Goal
Repeat the lines of the listing below word for word, starting with the line that contains "Click the bright" and going on through the line that contains "coord(332,117)".

Material for this task
■ ■ ■ ■ ■

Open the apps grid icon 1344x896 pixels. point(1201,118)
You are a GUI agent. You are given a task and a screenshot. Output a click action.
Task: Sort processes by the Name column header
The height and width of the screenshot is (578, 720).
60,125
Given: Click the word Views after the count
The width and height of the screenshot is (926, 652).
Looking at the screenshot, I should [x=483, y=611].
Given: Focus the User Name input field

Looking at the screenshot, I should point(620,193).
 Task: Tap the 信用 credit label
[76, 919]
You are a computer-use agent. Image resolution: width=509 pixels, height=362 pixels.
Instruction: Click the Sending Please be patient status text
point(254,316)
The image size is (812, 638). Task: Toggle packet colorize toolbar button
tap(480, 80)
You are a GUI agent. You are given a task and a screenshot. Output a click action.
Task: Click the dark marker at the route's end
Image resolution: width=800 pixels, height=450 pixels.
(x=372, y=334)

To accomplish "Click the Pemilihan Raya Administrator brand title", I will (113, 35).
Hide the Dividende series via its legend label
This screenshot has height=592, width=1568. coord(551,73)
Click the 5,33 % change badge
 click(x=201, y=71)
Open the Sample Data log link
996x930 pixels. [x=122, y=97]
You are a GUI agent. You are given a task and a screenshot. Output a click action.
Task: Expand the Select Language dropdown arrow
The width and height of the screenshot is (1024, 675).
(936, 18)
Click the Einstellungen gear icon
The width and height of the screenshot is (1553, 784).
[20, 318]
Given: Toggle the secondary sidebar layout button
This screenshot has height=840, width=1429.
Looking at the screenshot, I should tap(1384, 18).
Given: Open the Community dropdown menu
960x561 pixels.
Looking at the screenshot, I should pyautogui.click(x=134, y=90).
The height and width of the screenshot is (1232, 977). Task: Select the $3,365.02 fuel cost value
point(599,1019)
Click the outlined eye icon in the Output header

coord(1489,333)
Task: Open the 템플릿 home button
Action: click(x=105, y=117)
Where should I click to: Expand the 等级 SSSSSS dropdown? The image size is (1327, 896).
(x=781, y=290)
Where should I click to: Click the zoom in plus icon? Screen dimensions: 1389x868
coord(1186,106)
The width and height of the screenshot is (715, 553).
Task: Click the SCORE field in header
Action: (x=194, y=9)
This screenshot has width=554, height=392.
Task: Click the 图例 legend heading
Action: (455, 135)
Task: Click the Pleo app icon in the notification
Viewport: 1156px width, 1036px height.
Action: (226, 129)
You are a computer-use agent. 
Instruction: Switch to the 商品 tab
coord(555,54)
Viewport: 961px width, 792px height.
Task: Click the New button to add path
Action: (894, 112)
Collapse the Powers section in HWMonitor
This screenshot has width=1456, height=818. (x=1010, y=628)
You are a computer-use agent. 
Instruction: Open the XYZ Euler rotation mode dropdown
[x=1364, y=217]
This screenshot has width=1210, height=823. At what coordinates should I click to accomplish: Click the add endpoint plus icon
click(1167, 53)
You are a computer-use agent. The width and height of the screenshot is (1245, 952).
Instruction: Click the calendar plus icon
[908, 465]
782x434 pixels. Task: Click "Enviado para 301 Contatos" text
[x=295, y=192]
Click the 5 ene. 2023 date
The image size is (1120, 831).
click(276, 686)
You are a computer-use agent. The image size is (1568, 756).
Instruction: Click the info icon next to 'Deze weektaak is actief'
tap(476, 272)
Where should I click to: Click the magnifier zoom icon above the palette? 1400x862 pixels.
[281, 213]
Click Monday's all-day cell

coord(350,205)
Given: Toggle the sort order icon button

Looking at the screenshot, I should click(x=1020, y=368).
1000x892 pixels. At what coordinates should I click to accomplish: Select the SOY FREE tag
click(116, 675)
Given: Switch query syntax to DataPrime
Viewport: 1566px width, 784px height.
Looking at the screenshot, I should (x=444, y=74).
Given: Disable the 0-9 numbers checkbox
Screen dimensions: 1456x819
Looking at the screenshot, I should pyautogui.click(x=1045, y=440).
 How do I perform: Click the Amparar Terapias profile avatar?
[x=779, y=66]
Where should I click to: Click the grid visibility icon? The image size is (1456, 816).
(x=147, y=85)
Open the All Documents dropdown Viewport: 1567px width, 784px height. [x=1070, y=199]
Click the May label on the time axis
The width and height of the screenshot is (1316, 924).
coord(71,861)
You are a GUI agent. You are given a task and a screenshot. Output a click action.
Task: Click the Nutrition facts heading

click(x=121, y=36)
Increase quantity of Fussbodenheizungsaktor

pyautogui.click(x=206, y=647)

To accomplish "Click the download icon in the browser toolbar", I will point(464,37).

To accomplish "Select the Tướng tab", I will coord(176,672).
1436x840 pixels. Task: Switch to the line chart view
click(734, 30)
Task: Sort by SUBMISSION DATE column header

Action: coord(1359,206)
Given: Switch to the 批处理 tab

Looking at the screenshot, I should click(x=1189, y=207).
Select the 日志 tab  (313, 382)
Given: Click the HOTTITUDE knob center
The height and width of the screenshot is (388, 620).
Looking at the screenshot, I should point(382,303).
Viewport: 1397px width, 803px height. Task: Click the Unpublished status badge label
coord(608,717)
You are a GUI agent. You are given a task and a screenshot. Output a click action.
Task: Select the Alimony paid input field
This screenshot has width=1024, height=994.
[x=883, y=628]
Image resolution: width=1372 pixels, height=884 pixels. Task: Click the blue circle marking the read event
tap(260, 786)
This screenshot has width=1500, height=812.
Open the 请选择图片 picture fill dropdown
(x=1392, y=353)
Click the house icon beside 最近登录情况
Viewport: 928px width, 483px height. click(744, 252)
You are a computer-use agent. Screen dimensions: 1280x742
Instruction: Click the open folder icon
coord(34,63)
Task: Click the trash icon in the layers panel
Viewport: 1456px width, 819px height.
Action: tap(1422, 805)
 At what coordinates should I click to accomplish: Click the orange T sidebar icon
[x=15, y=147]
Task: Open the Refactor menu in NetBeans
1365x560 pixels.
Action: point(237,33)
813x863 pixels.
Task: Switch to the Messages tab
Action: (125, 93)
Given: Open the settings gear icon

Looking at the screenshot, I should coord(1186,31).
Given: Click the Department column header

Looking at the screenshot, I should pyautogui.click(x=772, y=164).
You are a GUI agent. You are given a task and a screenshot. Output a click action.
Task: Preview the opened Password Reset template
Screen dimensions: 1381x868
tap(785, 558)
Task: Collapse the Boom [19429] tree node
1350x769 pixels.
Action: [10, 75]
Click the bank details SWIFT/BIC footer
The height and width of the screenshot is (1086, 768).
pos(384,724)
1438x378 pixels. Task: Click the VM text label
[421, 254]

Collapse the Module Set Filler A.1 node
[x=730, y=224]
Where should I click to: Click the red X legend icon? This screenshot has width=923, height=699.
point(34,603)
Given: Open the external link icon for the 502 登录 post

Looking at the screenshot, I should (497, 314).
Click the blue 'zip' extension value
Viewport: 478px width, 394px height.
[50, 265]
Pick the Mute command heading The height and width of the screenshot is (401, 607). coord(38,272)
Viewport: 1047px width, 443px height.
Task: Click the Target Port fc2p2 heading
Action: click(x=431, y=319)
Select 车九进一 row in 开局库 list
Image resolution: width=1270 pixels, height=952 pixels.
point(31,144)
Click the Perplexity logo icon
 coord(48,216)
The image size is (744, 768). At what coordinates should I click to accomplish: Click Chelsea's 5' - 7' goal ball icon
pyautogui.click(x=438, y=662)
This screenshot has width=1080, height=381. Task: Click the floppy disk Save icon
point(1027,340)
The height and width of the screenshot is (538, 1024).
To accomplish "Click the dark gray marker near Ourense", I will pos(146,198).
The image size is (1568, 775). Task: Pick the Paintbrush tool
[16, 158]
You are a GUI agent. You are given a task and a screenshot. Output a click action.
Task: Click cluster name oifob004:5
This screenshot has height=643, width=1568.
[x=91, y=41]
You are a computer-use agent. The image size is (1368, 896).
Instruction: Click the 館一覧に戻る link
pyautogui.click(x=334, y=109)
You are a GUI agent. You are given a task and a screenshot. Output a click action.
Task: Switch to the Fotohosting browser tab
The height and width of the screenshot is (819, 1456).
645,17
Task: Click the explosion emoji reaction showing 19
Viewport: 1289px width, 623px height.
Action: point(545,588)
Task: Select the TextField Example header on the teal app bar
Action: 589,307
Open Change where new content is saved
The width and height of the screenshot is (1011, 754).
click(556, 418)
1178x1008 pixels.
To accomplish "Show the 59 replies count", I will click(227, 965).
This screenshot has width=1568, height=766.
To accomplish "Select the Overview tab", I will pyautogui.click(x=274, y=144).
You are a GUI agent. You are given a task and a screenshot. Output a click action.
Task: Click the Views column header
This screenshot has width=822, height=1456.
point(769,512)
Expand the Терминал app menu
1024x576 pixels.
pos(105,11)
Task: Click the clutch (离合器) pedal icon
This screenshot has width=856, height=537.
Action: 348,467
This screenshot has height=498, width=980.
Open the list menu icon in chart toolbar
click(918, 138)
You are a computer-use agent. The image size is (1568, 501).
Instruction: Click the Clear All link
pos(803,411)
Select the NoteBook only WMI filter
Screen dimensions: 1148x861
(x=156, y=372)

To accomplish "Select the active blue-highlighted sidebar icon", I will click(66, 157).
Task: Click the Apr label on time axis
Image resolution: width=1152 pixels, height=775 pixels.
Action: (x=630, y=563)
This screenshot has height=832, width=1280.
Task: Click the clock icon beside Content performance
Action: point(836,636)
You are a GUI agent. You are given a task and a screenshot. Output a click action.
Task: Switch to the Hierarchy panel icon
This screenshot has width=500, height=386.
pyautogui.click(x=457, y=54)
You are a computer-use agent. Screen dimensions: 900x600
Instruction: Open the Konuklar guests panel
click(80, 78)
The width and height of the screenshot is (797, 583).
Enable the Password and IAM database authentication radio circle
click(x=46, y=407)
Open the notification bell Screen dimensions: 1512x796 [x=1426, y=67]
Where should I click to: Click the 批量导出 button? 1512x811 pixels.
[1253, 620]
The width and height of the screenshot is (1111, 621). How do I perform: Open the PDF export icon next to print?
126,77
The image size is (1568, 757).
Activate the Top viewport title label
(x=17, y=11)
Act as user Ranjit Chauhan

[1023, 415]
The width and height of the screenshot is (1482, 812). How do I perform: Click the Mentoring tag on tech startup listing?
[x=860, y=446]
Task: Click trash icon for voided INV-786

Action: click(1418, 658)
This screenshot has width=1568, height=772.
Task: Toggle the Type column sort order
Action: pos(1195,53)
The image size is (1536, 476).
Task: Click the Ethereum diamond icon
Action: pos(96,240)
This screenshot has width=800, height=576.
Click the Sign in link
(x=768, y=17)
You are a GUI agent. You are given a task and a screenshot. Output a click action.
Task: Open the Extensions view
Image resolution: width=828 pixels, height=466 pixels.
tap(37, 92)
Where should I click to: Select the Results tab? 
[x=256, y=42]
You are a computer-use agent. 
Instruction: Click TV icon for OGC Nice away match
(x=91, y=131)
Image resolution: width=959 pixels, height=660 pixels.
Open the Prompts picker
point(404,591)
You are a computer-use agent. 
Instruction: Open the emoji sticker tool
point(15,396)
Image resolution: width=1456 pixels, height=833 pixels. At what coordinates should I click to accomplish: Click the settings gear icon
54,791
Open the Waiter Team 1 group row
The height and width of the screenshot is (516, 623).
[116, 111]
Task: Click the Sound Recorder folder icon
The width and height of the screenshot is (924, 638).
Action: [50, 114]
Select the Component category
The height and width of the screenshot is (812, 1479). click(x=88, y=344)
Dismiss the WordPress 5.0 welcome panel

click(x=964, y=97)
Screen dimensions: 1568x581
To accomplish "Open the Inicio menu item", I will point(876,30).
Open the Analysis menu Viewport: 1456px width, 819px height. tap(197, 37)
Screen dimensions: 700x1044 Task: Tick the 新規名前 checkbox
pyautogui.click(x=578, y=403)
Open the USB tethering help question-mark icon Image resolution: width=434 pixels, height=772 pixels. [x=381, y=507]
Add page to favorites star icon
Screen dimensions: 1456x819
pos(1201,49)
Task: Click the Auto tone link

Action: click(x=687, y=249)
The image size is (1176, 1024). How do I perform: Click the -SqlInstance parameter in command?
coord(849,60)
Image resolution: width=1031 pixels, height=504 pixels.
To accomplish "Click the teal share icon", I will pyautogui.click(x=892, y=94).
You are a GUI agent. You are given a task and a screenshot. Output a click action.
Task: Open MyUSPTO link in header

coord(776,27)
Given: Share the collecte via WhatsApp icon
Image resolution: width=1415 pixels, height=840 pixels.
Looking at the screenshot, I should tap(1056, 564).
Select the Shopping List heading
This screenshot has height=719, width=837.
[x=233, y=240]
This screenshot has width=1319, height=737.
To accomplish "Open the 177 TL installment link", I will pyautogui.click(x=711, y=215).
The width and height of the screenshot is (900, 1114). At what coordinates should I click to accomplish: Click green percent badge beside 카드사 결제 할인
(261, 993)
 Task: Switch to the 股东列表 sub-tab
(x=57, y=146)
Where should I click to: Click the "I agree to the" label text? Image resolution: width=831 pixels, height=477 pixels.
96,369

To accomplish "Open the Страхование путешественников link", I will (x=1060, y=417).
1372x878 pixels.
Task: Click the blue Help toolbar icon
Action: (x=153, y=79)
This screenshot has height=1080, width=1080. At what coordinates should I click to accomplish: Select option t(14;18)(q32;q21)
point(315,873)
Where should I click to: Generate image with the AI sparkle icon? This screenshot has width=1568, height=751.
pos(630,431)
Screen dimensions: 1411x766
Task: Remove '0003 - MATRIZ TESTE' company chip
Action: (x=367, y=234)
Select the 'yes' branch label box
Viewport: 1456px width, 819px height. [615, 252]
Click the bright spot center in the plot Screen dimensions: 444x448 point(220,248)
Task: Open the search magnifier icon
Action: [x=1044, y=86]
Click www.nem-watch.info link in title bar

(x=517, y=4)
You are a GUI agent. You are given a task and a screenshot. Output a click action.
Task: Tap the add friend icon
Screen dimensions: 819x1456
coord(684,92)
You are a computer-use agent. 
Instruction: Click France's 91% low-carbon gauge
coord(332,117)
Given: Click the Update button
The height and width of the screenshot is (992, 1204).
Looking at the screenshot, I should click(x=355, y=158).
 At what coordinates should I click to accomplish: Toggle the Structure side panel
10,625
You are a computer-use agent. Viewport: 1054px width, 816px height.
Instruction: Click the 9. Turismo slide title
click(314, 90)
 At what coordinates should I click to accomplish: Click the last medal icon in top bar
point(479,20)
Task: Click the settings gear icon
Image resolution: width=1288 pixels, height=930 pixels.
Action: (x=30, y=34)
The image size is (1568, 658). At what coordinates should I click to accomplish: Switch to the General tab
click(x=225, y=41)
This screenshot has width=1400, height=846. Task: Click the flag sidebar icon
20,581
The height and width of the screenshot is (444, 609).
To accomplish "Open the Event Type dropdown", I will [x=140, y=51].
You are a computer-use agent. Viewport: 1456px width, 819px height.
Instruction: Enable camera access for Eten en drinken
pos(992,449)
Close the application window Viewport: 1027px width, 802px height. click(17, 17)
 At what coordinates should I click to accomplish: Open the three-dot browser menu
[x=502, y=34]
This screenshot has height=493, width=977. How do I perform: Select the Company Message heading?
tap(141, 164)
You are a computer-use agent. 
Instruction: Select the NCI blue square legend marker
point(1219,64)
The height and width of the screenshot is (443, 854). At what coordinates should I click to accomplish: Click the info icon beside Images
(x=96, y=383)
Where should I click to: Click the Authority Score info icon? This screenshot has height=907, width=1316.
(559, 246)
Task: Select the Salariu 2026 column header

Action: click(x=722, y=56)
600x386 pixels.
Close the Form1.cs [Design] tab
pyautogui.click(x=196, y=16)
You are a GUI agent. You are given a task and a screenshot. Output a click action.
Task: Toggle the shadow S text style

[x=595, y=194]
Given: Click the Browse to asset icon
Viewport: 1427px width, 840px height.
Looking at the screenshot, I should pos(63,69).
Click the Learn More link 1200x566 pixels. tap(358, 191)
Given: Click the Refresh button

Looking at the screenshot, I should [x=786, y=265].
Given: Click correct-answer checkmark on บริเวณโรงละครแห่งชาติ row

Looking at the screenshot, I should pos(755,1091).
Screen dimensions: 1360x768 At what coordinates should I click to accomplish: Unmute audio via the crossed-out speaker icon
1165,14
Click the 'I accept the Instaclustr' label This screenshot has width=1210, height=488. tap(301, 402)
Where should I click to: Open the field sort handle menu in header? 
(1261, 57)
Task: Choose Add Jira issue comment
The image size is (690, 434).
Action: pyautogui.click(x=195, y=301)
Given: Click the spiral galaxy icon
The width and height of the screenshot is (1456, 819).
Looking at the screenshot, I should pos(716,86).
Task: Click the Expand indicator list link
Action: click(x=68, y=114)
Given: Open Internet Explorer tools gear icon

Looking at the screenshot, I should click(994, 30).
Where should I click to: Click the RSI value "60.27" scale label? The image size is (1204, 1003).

■ ■ ■ ■ ■

Response to this task
Click the bright spot center in the plot Screen dimensions: 444x448 point(220,248)
Task: Open the search magnifier icon
Action: [x=1044, y=86]
Click www.nem-watch.info link in title bar

(x=517, y=4)
You are a GUI agent. You are given a task and a screenshot. Output a click action.
Task: Tap the add friend icon
Screen dimensions: 819x1456
coord(684,92)
You are a computer-use agent. 
Instruction: Click France's 91% low-carbon gauge
coord(332,117)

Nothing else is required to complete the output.